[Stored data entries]
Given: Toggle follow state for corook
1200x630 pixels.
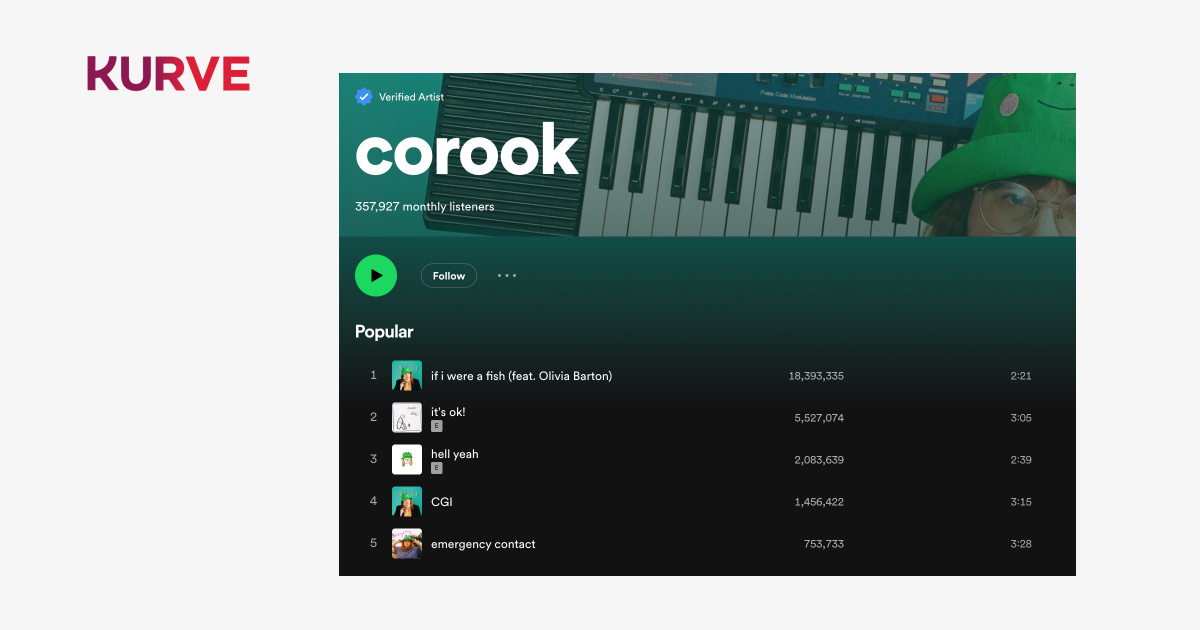Looking at the screenshot, I should [448, 275].
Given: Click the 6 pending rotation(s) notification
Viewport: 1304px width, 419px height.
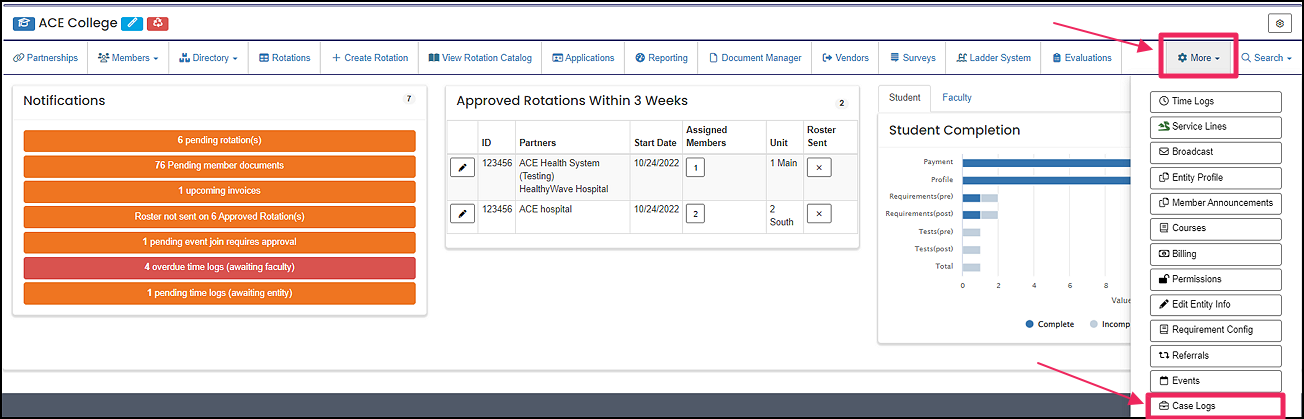Looking at the screenshot, I should [x=219, y=140].
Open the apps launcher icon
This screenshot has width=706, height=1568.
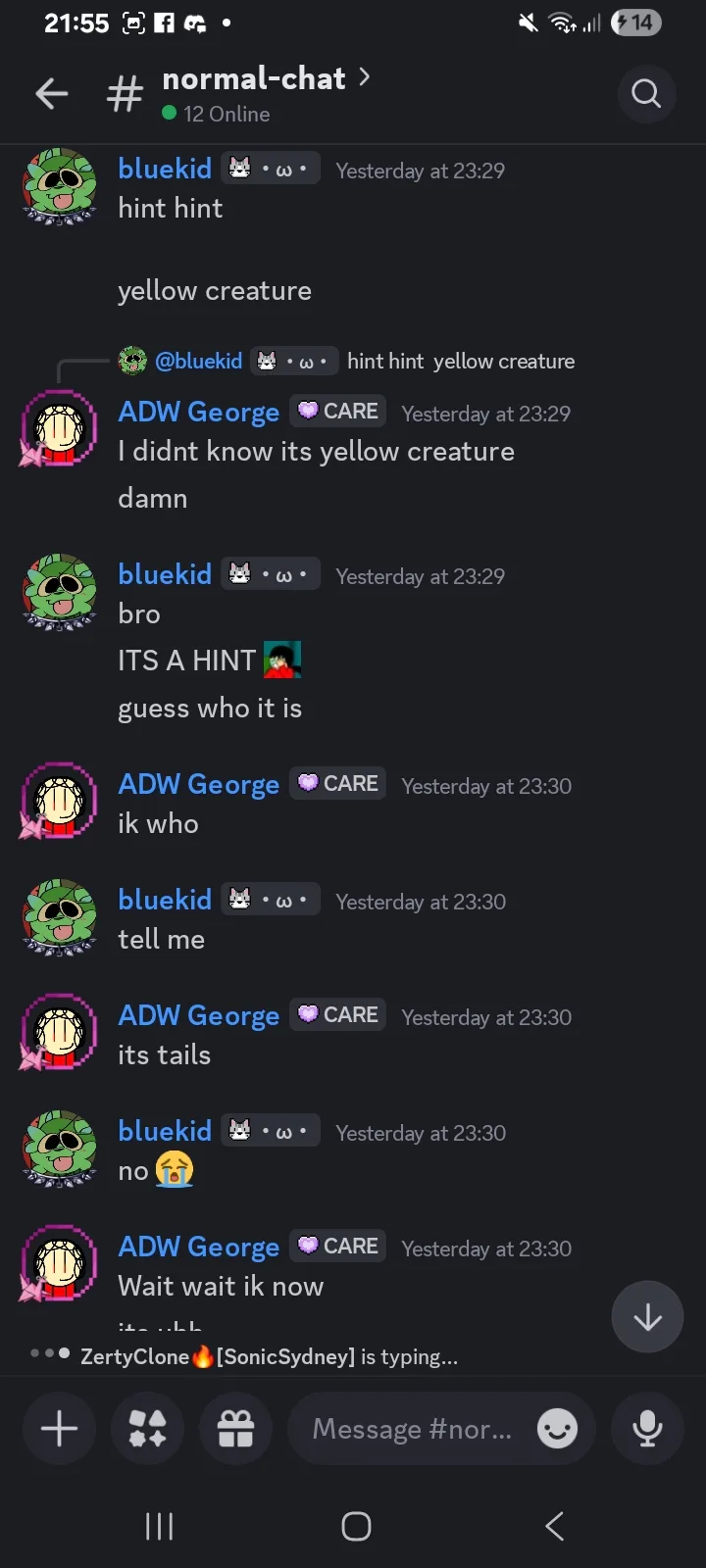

» Task to carry out: From the line with "Open the apps launcher icon" through the end of the listing, swap "launcher" for "drawer" and give those lines again with everything else unchanged. Leave the pictures out of your answer.

» Solution to the exercise:
Open the apps drawer icon
This screenshot has width=706, height=1568.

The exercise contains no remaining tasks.